**PROBLEMS TO SOLVE:**
(a) According to the Downslink background text, which council has management responsibility for the stretch through Waverley?
(b) In the Downslink background text, retype the passage starting with "From Peasmarsh to" and going on through "re-instating missing bridges.".
(c) Render this sentence from the Downslink background text in French: "The ownership of the land is split between Waverley Borough Council and Surrey County Council, with Waverley having management responsibility."
EXCERPT PROVIDED section start
Background

What is the Downslink

The path of the old rail line from Peasmarsh about 1 mile south of Guildford to Cranleigh is a major off-road route for pedestrians, cyclists, and horseriders. In most places it is good enough for wheelchairs as well. The whole route is commonly referred to as the "Downslink", although that strictly refers only to the route south from where the path from St. Martha's hill joins, just north of Bramley. From Cranleigh the route continues past Christ's Hospital near Horsham, past Henfield and Steyning, and finishes at Shoreham-by-Sea. In this area with extremely busy roads, it is a haven and refuge from continuous safety threats and noise.

From Peasmarsh to the Surrey / West Sussex county border near Baynards the route runs through the administrative borough of Waverley. The ownership of the land is split between Waverley Borough Council and Surrey County Council, with Waverley having management responsibility. Significant resources have been put into vegetation clearance, creating a good surface and re-instating missing bridges.

The Current Situation

At the time of writing this, the Association of Train Operating Companies (ATOC) has written a report, "Connecting Communities" (pdf, 1.3MB), which looks at using new rail links to 'connect communities … that do not have good access to the rail network'. One of these possible links is Guildford to Cranleigh, and the most likely route is to follow the course of the old rail line - it's difficult to see any alternatives due to the topography of the land and the pattern of building in the area.

The challenge is whether it's possible to create a situation where rail, pedestrian, cycle, equestrian and wheelchair traffic can all fit down this corridor. The following pages try to show that, by making a few difficult decisions, this goal could be achieved. It does not include an expert view on the engineering requirements of the route, but it does include the viewpoint that catering for means of achieving 'active travel' is absolutely vital. This point of view is increasing being put forward from medical and social circles, and may make a good business case too.
EXCERPT PROVIDED section end
THE DATA section start
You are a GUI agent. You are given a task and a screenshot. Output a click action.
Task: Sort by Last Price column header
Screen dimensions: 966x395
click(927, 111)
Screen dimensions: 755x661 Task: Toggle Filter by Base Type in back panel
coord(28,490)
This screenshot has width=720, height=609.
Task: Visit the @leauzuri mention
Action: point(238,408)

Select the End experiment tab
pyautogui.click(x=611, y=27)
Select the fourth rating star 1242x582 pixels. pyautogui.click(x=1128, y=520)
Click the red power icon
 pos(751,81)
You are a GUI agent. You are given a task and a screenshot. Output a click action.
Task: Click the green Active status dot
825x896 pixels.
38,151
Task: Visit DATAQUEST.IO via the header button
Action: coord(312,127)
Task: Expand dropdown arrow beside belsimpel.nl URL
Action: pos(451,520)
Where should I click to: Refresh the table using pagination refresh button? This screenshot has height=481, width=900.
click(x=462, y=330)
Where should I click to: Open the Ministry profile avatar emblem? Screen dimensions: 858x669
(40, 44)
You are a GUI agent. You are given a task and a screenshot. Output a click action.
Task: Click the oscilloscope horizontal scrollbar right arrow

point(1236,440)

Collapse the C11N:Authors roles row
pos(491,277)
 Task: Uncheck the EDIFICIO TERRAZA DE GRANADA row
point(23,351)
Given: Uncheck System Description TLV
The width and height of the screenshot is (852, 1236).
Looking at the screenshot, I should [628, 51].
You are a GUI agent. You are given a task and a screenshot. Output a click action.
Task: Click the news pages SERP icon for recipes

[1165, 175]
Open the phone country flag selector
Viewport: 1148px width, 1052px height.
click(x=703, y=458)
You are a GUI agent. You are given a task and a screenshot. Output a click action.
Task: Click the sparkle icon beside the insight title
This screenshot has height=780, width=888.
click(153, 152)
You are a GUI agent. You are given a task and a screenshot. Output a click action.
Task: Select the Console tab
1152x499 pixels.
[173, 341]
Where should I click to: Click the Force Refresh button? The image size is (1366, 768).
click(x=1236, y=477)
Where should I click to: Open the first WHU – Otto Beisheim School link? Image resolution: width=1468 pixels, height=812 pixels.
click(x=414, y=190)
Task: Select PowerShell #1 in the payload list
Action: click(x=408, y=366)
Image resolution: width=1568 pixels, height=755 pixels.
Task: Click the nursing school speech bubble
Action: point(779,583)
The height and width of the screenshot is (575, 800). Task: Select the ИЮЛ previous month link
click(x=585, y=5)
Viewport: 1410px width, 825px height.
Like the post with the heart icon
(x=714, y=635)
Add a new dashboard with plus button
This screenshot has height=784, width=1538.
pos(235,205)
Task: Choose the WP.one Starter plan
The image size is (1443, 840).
THE DATA section end
**EXERCISE SOLUTIONS:**
(a) Waverley Borough Council

(b)
From Peasmarsh to the Surrey / West Sussex county border near Baynards the route runs through the administrative borough of Waverley. The ownership of the land is split between Waverley Borough Council and Surrey County Council, with Waverley having management responsibility. Significant resources have been put into vegetation clearance, creating a good surface and re-instating missing bridges.

(c) La propriété du terrain est partagée entre le Waverley Borough Council et le Surrey County Council, Waverley étant responsable de la gestion.